1. A method for recovering data using metadata, the method comprising the steps of:

receiving, at a storage location, data from a computing application;

associating, at said storage location, metadata to said data received at said storage location; and

storing said data and associated metadata in said storage location;

wherein said data stored in said storage location is identifiable by said computing application using said metadata, thereby to recover said data in response to a data recovery event.

2. A method according to claim 1 wherein said computing application is executable on a consumer device.

3. A method according to claim 2 wherein, in said data recovery event, said metadata is extracted from said storage location and transmitted to a data recovery system for analysis.

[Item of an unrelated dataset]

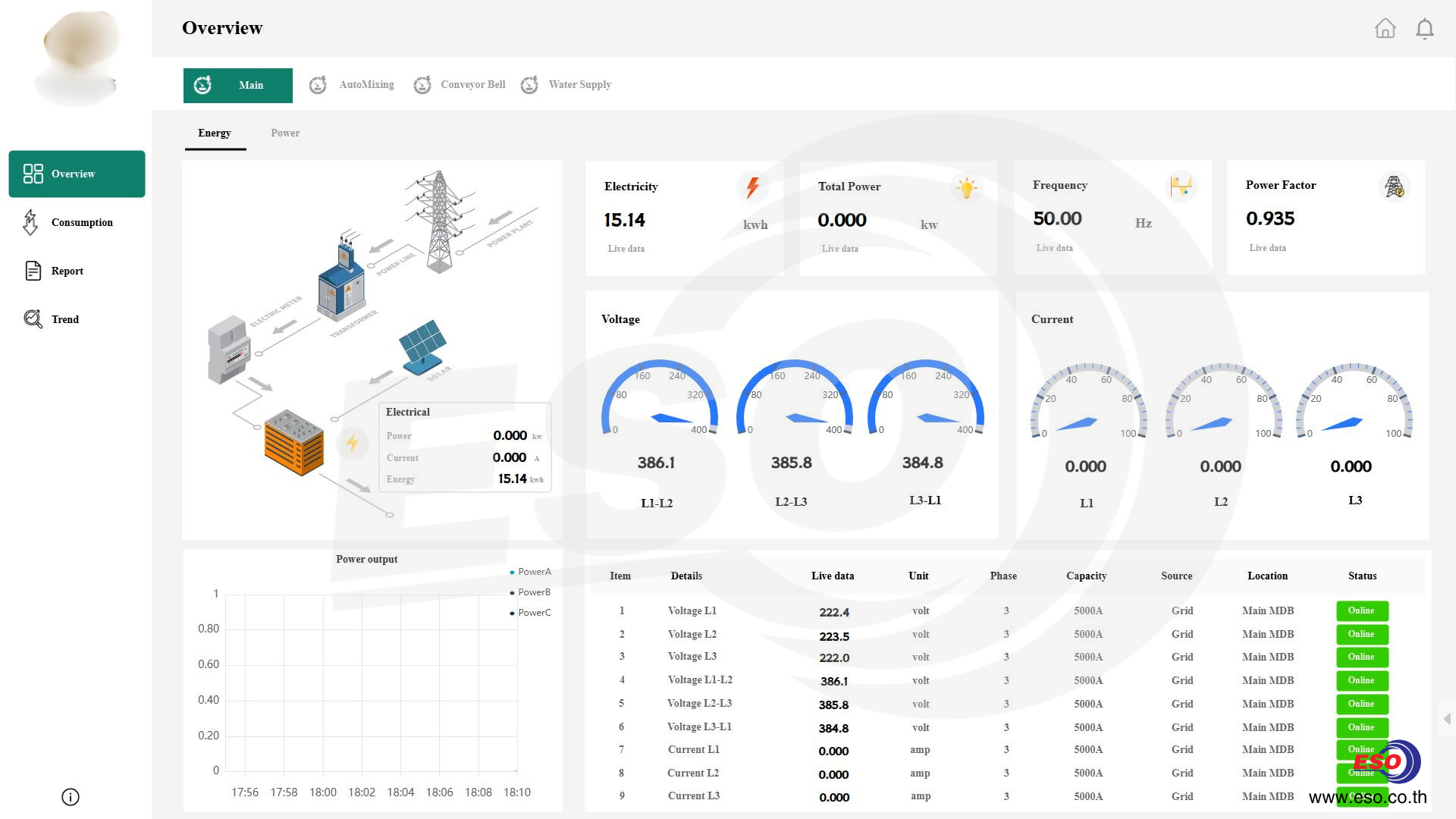Expand the right-edge collapse arrow

1447,719
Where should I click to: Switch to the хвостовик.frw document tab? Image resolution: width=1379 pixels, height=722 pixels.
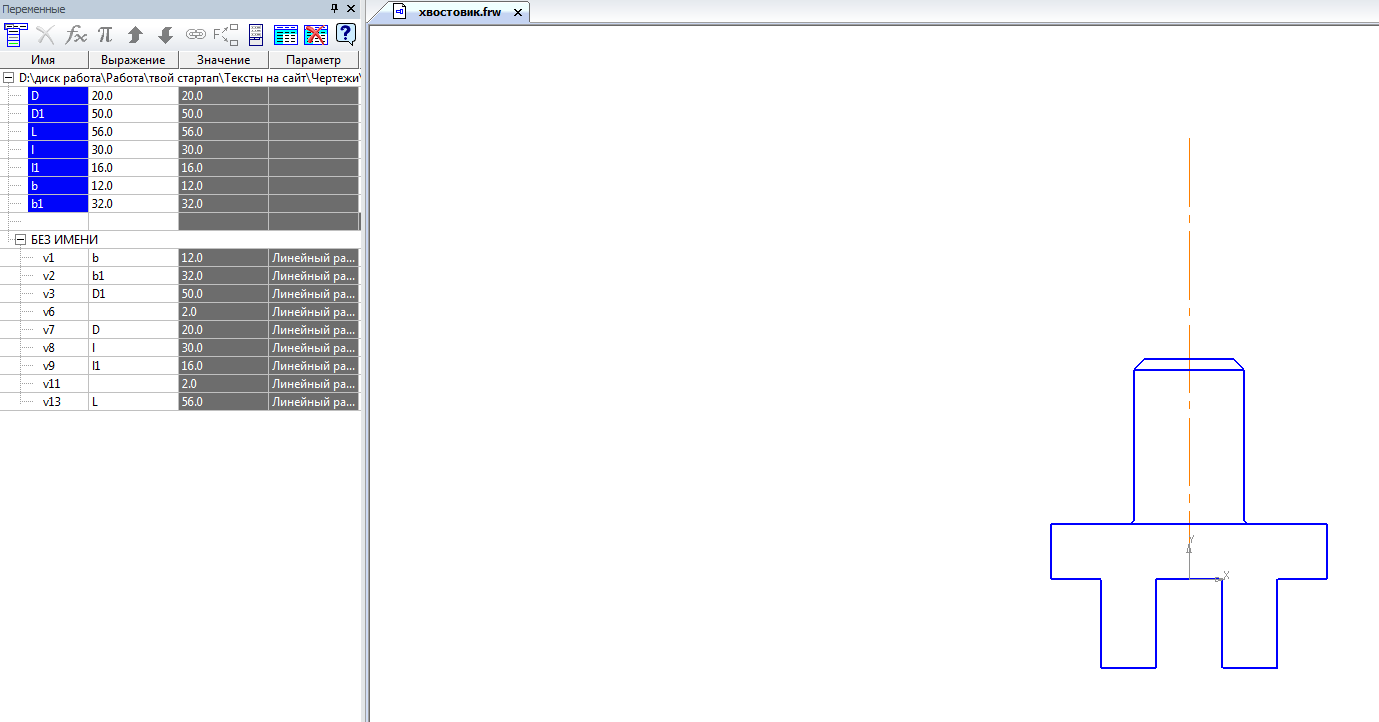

4. A method according to claim 3 wherein said data recovery system rebuilds said data on said consumer device by identifying said data based on said analysis of said metadata.

5. A method according to claim 4 wherein said data is rebuilt with said metadata associated thereto.

6. A method according to claim 4 wherein said data is rebuilt on said consumer device in near real-time.

7. A method according to claim 1 wherein said associating comprises appending said metadata to said data.

8. A method according to claim 1 wherein said storage location is located remotely with respect to said consumer device.

9. A method according to claim 2 wherein said consumer device is one of: a personal computer; a mobile telephone, a tablet or a like device adapted for communication on a data network.

10. A method according to claim 1 wherein said recovery event comprises a disaster event resulting in loss of said data.

11. A system for recovering data using metadata, said system having a storage location for receiving data from a computing application, said storage location comprising:

a receiver for receiving said data from said computing application;

a processor for associating metadata to said data received at said storage location;

memory for storing said data and associated metadata; and

a transmitter for transmitting said data from said server location to said computing application;

12. A system according to claim 11 wherein said computing application is executable on a consumer device.

13. A system according to claim 12 wherein, in the event of disaster recovery, said metadata is extracted from said storage location and transmitted to a data recovery system for analysis.

14. A system according to claim 13 wherein said data recovery system rebuilds said data on said consumer device by identifying said data based on said analysis of said metadata.

15. A system according to claim 14 wherein said data is rebuilt with said metadata associated thereto.

16. A system according to claim 14 wherein said data is rebuilt on said consumer device in near real-time.

17. A system according to any one of claim 11 wherein said associating comprises appending said metadata to said data.

18. A system according to claim 11 wherein said storage location is located remotely with respect to said consumer device.

19. A system according to claim 12 wherein said consumer device is one of: a personal computer; a mobile telephone, a tablet or any like device adapted for communication on a data network.

20. A system according to claim 11 wherein said recovery event comprises a disaster event resulting in loss of said data.